What is expected:
Turn the items between the lines holding "Given: Click the Create submenu arrow" and "pyautogui.click(x=752, y=744)", inclusive, into a two-column CSV with the headers instruction and action. Give one row per item, put each field in quotes, and replace line breaks with spaces.

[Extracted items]
* * *
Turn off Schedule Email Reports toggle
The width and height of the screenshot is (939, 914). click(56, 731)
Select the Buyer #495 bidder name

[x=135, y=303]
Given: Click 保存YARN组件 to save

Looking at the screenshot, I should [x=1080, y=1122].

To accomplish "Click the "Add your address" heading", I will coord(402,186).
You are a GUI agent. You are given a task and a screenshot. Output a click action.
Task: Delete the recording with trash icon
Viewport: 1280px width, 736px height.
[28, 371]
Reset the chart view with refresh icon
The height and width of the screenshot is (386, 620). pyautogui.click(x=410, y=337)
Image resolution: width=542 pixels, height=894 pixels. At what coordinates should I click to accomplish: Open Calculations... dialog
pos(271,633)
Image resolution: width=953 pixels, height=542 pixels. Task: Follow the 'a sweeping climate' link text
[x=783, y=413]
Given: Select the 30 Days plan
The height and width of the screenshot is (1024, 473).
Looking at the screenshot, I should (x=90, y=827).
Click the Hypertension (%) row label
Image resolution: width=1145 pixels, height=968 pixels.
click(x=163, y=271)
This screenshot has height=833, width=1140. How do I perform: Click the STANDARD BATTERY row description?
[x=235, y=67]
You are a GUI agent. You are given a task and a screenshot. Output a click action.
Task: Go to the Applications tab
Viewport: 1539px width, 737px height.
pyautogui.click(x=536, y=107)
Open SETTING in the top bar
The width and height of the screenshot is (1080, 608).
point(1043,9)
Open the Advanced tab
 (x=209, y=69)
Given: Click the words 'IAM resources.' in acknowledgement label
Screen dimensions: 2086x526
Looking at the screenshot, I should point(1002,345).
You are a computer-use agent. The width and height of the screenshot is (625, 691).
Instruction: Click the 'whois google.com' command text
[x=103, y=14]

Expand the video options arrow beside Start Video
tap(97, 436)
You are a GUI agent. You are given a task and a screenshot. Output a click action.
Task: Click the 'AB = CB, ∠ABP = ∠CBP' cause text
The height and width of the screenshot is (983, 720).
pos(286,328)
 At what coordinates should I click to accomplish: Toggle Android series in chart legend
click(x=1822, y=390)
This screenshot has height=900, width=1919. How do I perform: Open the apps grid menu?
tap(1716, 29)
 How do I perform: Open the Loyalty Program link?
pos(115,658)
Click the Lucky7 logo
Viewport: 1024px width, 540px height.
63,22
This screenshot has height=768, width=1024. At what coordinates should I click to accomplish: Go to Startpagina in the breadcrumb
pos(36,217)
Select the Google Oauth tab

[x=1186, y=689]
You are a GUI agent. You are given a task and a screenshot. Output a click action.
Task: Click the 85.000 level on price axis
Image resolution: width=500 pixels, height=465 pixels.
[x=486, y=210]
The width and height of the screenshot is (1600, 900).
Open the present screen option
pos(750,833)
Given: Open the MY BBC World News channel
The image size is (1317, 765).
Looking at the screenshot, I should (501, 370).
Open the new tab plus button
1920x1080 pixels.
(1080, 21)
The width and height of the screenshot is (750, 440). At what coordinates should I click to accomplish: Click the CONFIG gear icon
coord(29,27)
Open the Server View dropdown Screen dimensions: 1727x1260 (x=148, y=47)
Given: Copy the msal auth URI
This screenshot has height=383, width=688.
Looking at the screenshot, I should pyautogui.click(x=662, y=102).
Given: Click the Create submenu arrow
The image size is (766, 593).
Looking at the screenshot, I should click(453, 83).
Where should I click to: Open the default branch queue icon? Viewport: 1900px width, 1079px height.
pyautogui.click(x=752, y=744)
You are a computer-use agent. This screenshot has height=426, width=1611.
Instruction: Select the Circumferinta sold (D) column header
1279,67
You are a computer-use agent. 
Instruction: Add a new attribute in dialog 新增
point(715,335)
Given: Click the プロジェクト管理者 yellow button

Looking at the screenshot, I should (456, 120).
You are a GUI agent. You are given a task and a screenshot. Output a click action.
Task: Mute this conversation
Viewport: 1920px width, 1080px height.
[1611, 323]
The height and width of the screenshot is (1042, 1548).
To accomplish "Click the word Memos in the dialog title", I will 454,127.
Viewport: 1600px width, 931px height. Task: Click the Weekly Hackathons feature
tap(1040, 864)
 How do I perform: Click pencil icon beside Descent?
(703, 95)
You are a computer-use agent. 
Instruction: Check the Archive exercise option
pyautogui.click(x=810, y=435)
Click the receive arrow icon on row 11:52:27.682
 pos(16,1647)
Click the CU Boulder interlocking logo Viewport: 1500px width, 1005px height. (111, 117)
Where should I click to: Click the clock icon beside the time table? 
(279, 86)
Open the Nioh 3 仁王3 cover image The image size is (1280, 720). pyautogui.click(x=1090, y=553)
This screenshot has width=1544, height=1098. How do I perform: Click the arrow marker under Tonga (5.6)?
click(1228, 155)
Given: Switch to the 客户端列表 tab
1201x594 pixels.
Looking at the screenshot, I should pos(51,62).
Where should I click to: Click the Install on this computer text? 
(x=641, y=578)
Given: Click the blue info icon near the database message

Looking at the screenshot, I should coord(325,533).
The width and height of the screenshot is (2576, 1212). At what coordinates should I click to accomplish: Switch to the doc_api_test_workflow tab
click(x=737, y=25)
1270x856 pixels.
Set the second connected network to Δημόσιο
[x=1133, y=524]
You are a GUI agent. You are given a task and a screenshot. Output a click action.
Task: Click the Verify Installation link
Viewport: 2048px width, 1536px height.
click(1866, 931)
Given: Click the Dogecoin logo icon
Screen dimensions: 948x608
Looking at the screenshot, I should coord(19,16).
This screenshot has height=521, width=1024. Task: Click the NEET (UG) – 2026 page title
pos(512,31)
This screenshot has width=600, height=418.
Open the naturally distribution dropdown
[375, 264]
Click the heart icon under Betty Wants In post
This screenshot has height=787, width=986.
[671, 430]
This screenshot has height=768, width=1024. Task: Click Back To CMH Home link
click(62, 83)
* * *
Response to the task:
instruction,action
"Given: Click the Create submenu arrow The image size is (766, 593).","Looking at the screenshot, I should click(453, 83)."
"Where should I click to: Open the default branch queue icon? Viewport: 1900px width, 1079px height.","pyautogui.click(x=752, y=744)"